Assume we have an $n$-dimensional real-valued function $f$ whose $\ell_1$ sensitivity is equal to $GS(f) = 1$. We can also assume the sensitivity of each dimension is also $\Delta f = 1$.
For pure differential privacy, we have the Laplace Mechanism, whose magnitude is parametrized by the privacy level $\epsilon > 0$ and the $\ell_1$ sensitivity. If we were to add noise to each $n$ dimension by using sequential/basic-composition, we were going to need to scale the Laplace distribution with $\propto \Delta f / (\epsilon / n) = n / \epsilon$. However, since $GS(f) = 1$, we do not need to rely on basic proposition, rather, we can immediately add noise with magnitude $\propto GS(f) /\epsilon = 1 / \epsilon$. In summary, when we have $\Delta f = GS(f)$, we can sample $n$ iid noise from Laplace distribution with $\propto \Delta f/\epsilon$, and the $n$-dimensional result is still $\epsilon$-DP (privacy does not decay).
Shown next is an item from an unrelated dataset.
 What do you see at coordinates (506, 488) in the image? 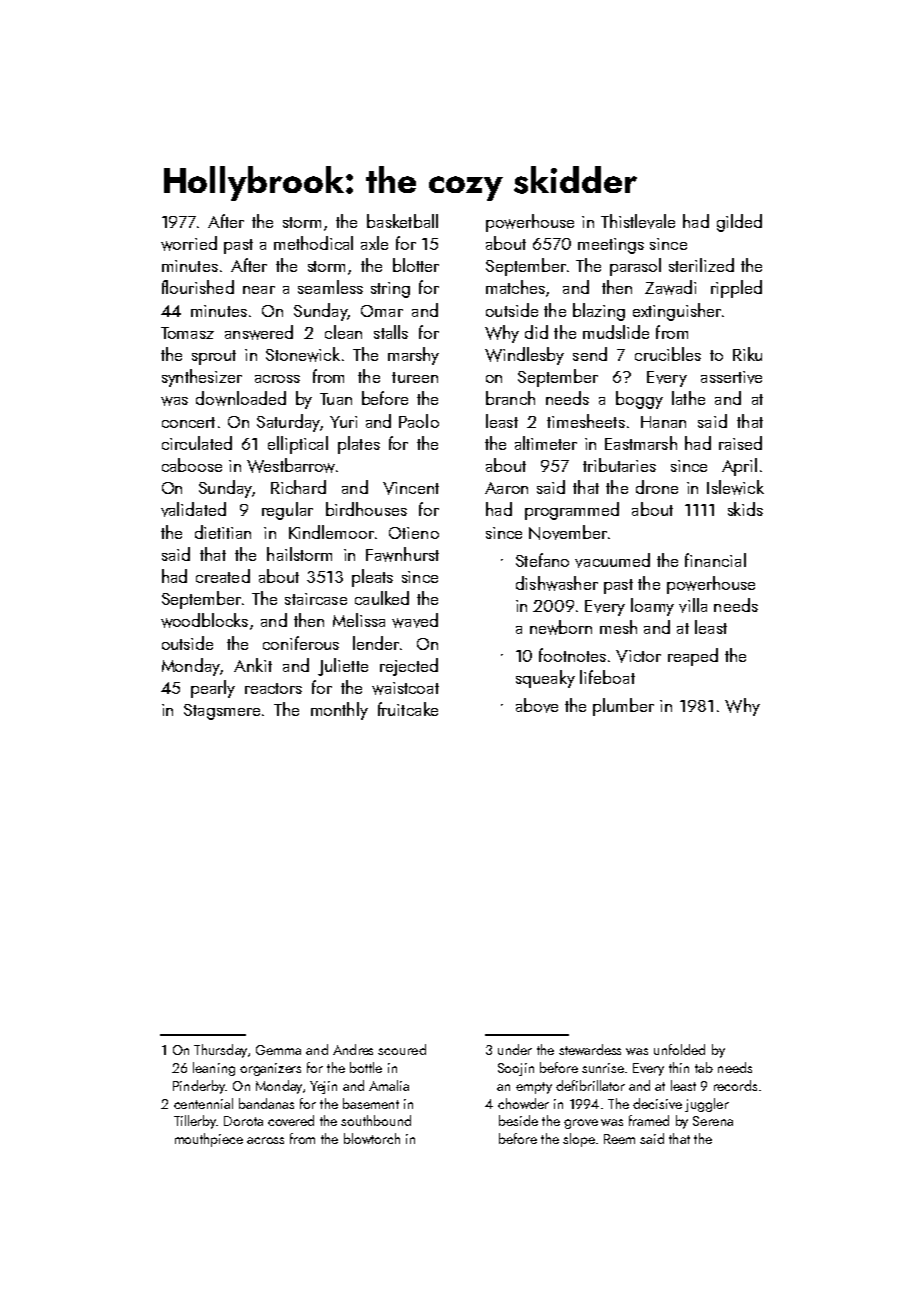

I am wondering whether we can extend this to approximate differential privacy; not for a specific noise mechanism like the Gaussian, but in general.
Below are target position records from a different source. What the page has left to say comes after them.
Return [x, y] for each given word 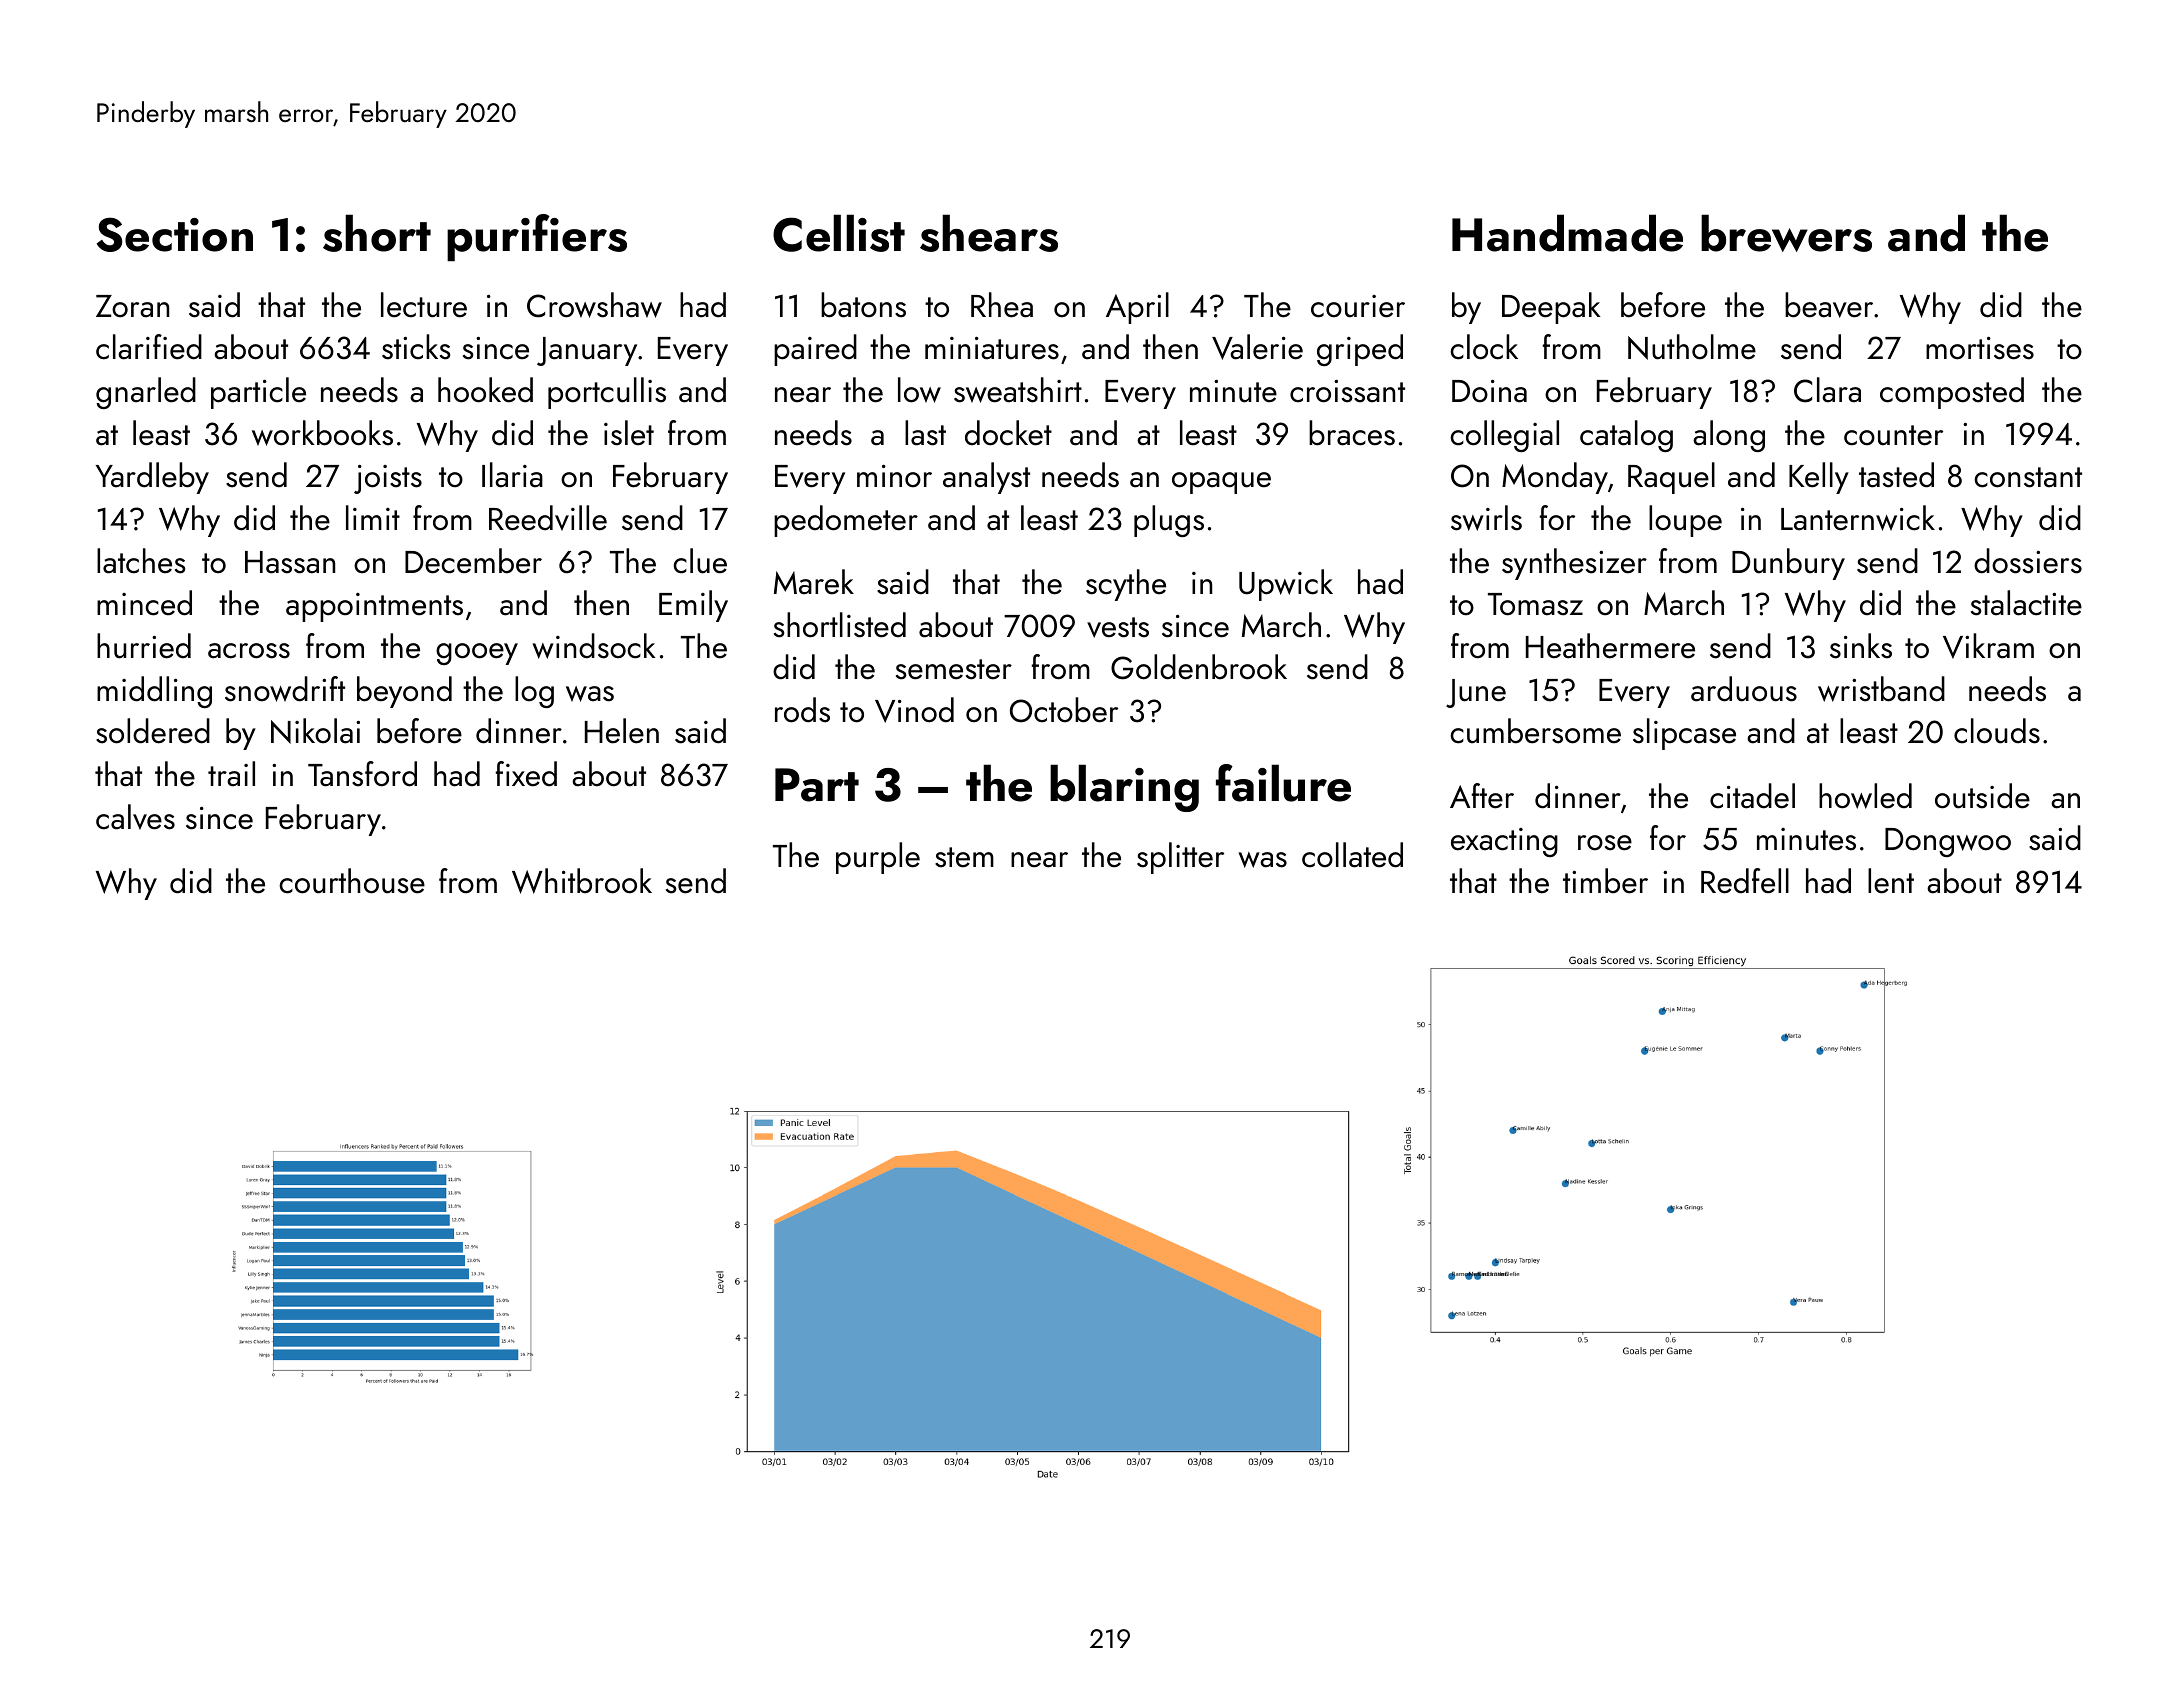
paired [815, 350]
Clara [1827, 390]
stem [964, 857]
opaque [1221, 483]
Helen [622, 731]
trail [231, 774]
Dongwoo [1948, 842]
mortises [1980, 348]
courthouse [352, 881]
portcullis [607, 393]
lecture [424, 305]
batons [863, 305]
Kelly [1819, 478]
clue [700, 561]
Question: Assume there exists a mechanism $\mathcal{M}$ that satisfies $(\epsilon, \delta)$-DP for any single-dimensional query with sensitivity $\Delta f = 1$. If I use this for each $n$ component of $f$, do I still have $(\epsilon, \delta)$-DP? Again, if we had $GS(f) = n \cdot \Delta f$, then we would have decayed to $(n\epsilon, n\delta)$-DP, but now I am wondering if when $GS(f) = \Delta f$ we can claim a similar result as in the Laplace noise case explained above.